Problema breve A ::
Transcreva sem qualquer alteração, nas linhas de dados apresentadas abaixo, o trecho que se inicia na linha que contém "Where should I click to: Select" e se encerra na linha que contém "Looking at the screenshot, I should [727, 954].", incluindo ambas.

Texto para leitura ::
:::

Seria o “envenenamento de privacidade” o novo bug do milênio para o blockchain?
Blockchains públicos são imutáveis; essa é uma característica fundamental para sua proposição de valor. Assim, qualquer dado pessoal anexo a uma transação de blockchain permanece para sempre.
Essa característica fundamental não é compatível com legislação de privacidade como a Lei Geral de Proteção de Dados (GDPR, na sigla em inglês). Seja bem-vindo ao curioso mundo do “envenenamento de privacidade” do blockchain.
Conectividade de internet tornou a vida mais fácil de inúmeras formas. No entanto, expôs as insuficiências escancaradas em controles relacionados a privacidade para o indivíduo, além das regulações necessárias para garantir e proteger esse direito.
Com a crescente preocupação mundial sobre privacidade, muitos países tentaram garantir direito e controle de dados às pessoas. Um dos esforços mais conhecidos é a Lei Geral de Proteção de Dados (GDPR, na sigla em inglês).

:::

Problema breve B ::
Segundo o texto sobre blockchain e privacidade, o que ocorre com qualquer dado pessoal anexo a uma transação de blockchain?

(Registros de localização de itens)
:::

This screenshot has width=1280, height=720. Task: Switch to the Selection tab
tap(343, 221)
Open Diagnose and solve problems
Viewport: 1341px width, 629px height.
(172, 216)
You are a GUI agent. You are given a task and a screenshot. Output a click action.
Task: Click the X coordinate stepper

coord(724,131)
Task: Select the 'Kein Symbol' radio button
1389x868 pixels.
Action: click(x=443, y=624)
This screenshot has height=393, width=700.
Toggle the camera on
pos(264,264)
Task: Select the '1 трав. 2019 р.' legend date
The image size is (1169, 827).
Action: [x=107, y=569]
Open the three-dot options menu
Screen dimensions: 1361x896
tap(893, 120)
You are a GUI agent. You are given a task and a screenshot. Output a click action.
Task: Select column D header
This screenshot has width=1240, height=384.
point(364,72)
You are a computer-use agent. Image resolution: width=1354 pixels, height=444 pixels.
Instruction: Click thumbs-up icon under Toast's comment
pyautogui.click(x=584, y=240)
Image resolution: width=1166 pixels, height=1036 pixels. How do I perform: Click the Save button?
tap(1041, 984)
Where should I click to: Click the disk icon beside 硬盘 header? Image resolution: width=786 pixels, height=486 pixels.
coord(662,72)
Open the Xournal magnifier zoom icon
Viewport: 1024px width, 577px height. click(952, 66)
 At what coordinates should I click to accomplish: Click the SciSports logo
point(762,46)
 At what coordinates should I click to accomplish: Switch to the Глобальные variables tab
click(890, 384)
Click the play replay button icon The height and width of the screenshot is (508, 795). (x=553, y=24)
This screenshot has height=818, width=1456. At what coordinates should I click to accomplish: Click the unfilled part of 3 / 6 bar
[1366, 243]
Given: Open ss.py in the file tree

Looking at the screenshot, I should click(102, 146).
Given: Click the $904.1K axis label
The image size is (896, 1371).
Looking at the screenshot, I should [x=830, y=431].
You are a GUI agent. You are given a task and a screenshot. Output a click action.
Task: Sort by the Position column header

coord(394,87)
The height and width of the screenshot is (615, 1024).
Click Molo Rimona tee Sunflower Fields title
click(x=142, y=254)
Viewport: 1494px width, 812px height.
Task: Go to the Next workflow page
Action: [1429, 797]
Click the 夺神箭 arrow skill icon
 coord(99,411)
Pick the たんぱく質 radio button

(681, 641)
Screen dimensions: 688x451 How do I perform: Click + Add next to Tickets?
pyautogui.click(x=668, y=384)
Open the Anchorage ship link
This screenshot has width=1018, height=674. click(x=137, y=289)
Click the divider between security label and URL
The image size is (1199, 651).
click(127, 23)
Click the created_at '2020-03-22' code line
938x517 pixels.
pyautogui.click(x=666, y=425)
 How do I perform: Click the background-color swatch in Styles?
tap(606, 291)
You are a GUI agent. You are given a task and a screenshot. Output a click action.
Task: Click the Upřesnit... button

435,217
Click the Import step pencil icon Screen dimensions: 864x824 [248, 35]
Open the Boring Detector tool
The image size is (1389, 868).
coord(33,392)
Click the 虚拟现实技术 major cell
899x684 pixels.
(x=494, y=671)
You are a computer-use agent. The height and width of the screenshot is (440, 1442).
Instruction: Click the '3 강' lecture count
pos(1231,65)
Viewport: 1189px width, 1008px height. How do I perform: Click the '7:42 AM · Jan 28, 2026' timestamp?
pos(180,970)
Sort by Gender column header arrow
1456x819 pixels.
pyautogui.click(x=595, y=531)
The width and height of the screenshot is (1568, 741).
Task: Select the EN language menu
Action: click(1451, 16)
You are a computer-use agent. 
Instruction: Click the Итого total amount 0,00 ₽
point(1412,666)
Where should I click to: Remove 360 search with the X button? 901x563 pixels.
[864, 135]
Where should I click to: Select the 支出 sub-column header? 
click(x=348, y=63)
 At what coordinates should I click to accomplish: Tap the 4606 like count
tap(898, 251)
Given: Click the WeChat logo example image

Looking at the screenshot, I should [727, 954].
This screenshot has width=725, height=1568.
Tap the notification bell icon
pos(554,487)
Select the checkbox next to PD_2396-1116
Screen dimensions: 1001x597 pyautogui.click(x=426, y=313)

:::

Solução da tarefa A ::
Where should I click to: Select the 支出 sub-column header? 
click(x=348, y=63)
 At what coordinates should I click to accomplish: Tap the 4606 like count
tap(898, 251)
Given: Click the WeChat logo example image

Looking at the screenshot, I should [727, 954].

Solução da tarefa B ::
Permanece para sempre.